## Exercise inputs
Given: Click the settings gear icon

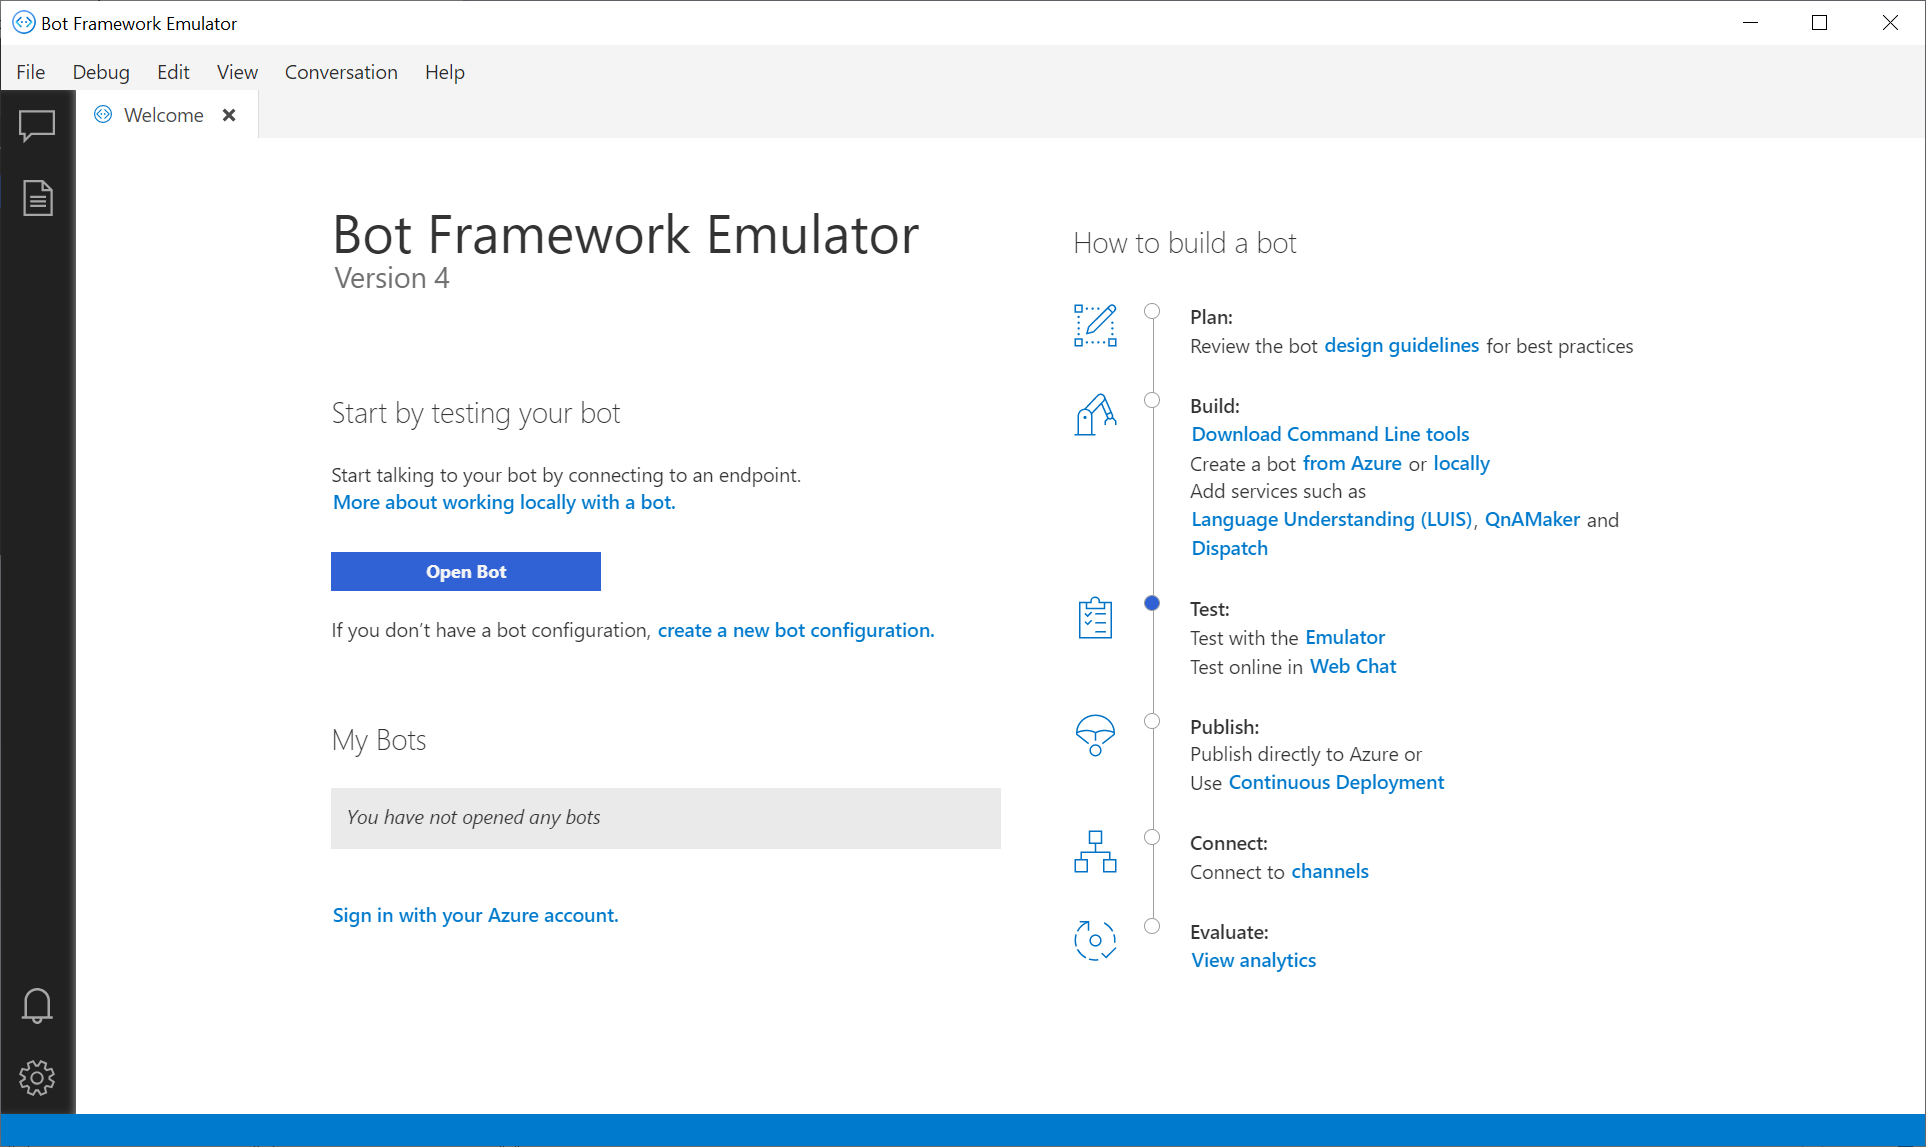Looking at the screenshot, I should click(x=37, y=1077).
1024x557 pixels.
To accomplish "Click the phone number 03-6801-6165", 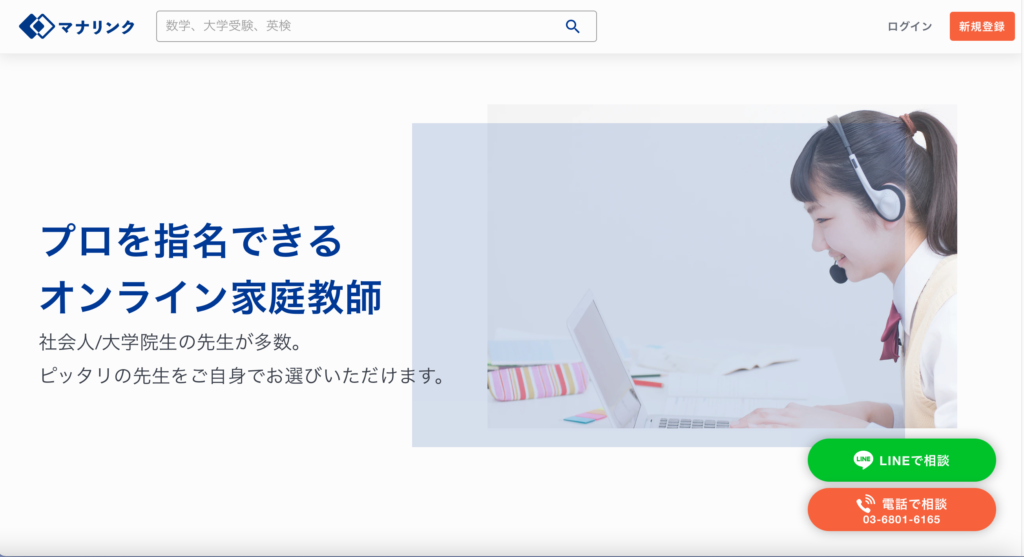I will pos(901,520).
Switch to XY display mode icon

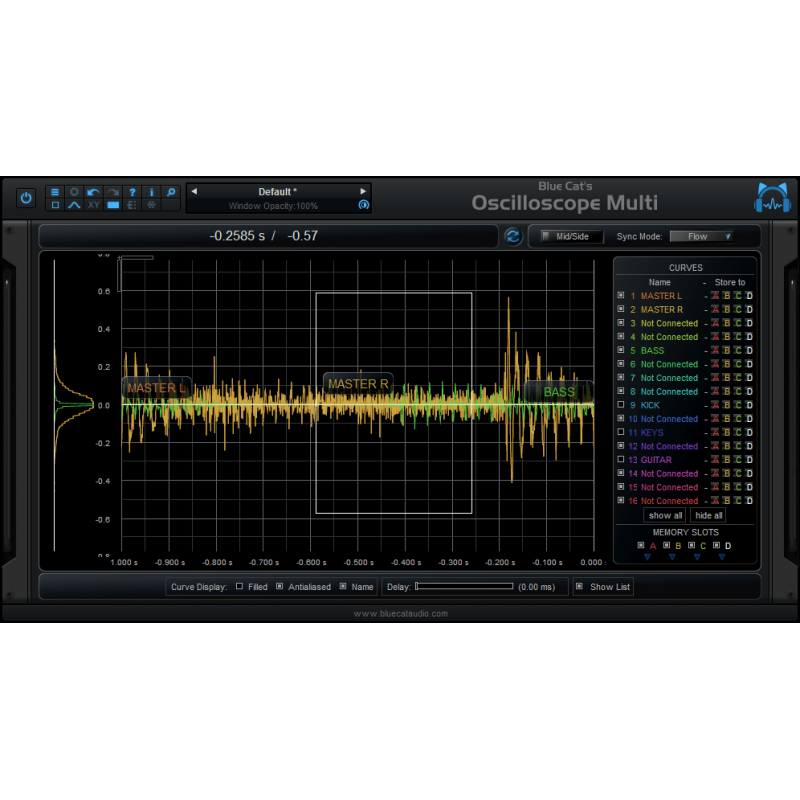pyautogui.click(x=93, y=205)
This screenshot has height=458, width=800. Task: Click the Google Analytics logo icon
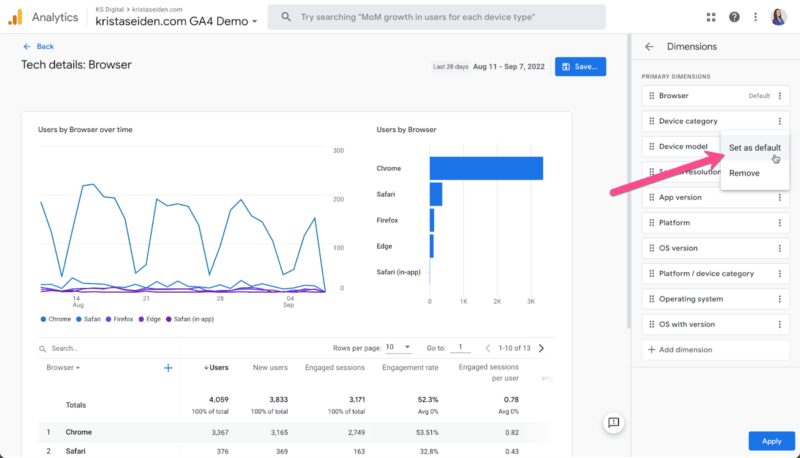[x=16, y=17]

## Task requirements
Your copy should run from the line that has "This screenshot has" through the last line above, exactly, with both ends in and pictures out.

## Result for this task
This screenshot has height=458, width=800. Task: Click the Google Analytics logo icon
[x=16, y=17]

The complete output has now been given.